Listed entries:
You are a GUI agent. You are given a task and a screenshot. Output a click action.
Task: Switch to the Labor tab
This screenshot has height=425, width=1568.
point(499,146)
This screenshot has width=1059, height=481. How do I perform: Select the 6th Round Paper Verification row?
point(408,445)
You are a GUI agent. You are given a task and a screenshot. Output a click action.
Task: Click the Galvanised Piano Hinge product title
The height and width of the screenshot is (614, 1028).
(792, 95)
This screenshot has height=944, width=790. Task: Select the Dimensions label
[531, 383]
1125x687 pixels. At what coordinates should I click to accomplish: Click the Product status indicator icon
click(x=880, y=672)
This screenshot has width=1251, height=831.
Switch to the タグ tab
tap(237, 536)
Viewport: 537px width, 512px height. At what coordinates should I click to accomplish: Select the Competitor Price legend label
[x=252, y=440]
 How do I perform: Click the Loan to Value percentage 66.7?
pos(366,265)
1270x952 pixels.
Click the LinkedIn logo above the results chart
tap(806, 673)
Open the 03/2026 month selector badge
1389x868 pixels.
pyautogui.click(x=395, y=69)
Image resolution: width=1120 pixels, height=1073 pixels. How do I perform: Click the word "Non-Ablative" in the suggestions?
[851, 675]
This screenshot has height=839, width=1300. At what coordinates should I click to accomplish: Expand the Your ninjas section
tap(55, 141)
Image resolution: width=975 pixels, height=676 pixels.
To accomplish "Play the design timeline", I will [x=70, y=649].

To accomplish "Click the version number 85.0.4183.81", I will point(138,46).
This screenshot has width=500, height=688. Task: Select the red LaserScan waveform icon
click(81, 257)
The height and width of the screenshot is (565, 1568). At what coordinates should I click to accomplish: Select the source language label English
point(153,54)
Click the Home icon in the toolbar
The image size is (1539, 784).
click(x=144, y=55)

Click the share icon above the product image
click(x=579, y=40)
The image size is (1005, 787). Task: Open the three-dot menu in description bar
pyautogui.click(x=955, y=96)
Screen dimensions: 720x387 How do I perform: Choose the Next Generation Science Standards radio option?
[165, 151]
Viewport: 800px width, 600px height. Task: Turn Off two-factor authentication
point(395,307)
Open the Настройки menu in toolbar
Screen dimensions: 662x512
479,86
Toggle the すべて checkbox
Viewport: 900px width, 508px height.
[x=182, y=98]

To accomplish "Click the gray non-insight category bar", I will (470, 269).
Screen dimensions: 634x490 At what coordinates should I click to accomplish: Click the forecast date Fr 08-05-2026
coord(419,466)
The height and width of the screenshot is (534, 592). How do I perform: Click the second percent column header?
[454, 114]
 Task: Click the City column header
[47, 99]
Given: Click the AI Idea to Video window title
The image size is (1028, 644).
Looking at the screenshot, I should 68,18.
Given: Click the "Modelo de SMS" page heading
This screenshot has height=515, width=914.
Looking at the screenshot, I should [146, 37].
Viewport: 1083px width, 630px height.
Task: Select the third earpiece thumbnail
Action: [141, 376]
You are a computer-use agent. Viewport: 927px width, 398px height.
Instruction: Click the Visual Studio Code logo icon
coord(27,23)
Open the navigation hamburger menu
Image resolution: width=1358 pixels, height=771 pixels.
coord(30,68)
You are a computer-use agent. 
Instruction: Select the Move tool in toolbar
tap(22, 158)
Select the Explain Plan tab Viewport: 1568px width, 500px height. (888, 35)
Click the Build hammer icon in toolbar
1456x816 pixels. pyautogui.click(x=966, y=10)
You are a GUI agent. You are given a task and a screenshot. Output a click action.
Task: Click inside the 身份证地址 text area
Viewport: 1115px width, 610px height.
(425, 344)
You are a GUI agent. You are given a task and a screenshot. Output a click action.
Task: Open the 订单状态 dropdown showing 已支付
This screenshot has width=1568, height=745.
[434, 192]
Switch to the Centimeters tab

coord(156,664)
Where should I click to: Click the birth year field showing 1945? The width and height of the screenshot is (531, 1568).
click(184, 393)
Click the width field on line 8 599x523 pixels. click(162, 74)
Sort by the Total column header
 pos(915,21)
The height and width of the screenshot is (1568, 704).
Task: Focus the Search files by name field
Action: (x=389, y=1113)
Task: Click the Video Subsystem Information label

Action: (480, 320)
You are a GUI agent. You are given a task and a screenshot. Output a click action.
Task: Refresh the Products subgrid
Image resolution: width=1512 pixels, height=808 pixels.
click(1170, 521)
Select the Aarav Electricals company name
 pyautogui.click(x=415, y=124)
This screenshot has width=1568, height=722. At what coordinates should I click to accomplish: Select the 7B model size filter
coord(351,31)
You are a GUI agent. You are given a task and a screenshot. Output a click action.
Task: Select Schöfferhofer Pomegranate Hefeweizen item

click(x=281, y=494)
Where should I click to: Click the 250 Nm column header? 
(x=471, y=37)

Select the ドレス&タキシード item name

Instructions to follow: Copy out all the rows again, putting "screen assistant" wherever "GUI agent" appears and leaving everything else untouched.

Exercise answer:
You are a screen assistant. You are given a task and a screenshot. Output a click action.
Task: Switch to the Labor tab
This screenshot has height=425, width=1568.
point(499,146)
This screenshot has width=1059, height=481. How do I perform: Select the 6th Round Paper Verification row?
point(408,445)
You are a screen assistant. You are given a task and a screenshot. Output a click action.
Task: Click the Galvanised Piano Hinge product title
The height and width of the screenshot is (614, 1028).
(792, 95)
This screenshot has height=944, width=790. Task: Select the Dimensions label
[531, 383]
1125x687 pixels. At what coordinates should I click to accomplish: Click the Product status indicator icon
click(x=880, y=672)
This screenshot has width=1251, height=831.
Switch to the タグ tab
tap(237, 536)
Viewport: 537px width, 512px height. At what coordinates should I click to accomplish: Select the Competitor Price legend label
[x=252, y=440]
 How do I perform: Click the Loan to Value percentage 66.7?
pos(366,265)
1270x952 pixels.
Click the LinkedIn logo above the results chart
tap(806, 673)
Open the 03/2026 month selector badge
1389x868 pixels.
pyautogui.click(x=395, y=69)
Image resolution: width=1120 pixels, height=1073 pixels. How do I perform: Click the word "Non-Ablative" in the suggestions?
[851, 675]
This screenshot has height=839, width=1300. At what coordinates should I click to accomplish: Expand the Your ninjas section
tap(55, 141)
Image resolution: width=975 pixels, height=676 pixels.
To accomplish "Play the design timeline", I will [x=70, y=649].

To accomplish "Click the version number 85.0.4183.81", I will point(138,46).
This screenshot has width=500, height=688. Task: Select the red LaserScan waveform icon
click(81, 257)
The height and width of the screenshot is (565, 1568). At what coordinates should I click to accomplish: Select the source language label English
point(153,54)
Click the Home icon in the toolbar
The image size is (1539, 784).
click(x=144, y=55)

Click the share icon above the product image
click(x=579, y=40)
The image size is (1005, 787). Task: Open the three-dot menu in description bar
pyautogui.click(x=955, y=96)
Screen dimensions: 720x387 How do I perform: Choose the Next Generation Science Standards radio option?
[165, 151]
Viewport: 800px width, 600px height. Task: Turn Off two-factor authentication
point(395,307)
Open the Настройки menu in toolbar
Screen dimensions: 662x512
479,86
Toggle the すべて checkbox
Viewport: 900px width, 508px height.
[x=182, y=98]

To accomplish "Click the gray non-insight category bar", I will (470, 269).
Screen dimensions: 634x490 At what coordinates should I click to accomplish: Click the forecast date Fr 08-05-2026
coord(419,466)
The height and width of the screenshot is (534, 592). How do I perform: Click the second percent column header?
[454, 114]
 Task: Click the City column header
[47, 99]
Given: Click the AI Idea to Video window title
The image size is (1028, 644).
Looking at the screenshot, I should 68,18.
Given: Click the "Modelo de SMS" page heading
This screenshot has height=515, width=914.
Looking at the screenshot, I should [146, 37].
Viewport: 1083px width, 630px height.
Task: Select the third earpiece thumbnail
Action: [141, 376]
You are a computer-use agent. Viewport: 927px width, 398px height.
Instruction: Click the Visual Studio Code logo icon
coord(27,23)
Open the navigation hamburger menu
Image resolution: width=1358 pixels, height=771 pixels.
coord(30,68)
You are a computer-use agent. 
Instruction: Select the Move tool in toolbar
tap(22, 158)
Select the Explain Plan tab Viewport: 1568px width, 500px height. (888, 35)
Click the Build hammer icon in toolbar
1456x816 pixels. pyautogui.click(x=966, y=10)
You are a screen assistant. You are given a task and a screenshot. Output a click action.
Task: Click inside the 身份证地址 text area
Viewport: 1115px width, 610px height.
(425, 344)
You are a screen assistant. You are given a task and a screenshot. Output a click action.
Task: Open the 订单状态 dropdown showing 已支付
This screenshot has width=1568, height=745.
[434, 192]
Switch to the Centimeters tab

coord(156,664)
Where should I click to: Click the birth year field showing 1945? The width and height of the screenshot is (531, 1568).
click(184, 393)
Click the width field on line 8 599x523 pixels. click(162, 74)
Sort by the Total column header
 pos(915,21)
The height and width of the screenshot is (1568, 704).
Task: Focus the Search files by name field
Action: (x=389, y=1113)
Task: Click the Video Subsystem Information label

Action: (480, 320)
You are a screen assistant. You are given a task and a screenshot. Output a click action.
Task: Refresh the Products subgrid
Image resolution: width=1512 pixels, height=808 pixels.
click(1170, 521)
Select the Aarav Electricals company name
 pyautogui.click(x=415, y=124)
This screenshot has width=1568, height=722. At what coordinates should I click to accomplish: Select the 7B model size filter
coord(351,31)
You are a screen assistant. You are given a task and a screenshot. Output a click action.
Task: Select Schöfferhofer Pomegranate Hefeweizen item

click(x=281, y=494)
Where should I click to: Click the 250 Nm column header? 
(x=471, y=37)

Select the ドレス&タキシード item name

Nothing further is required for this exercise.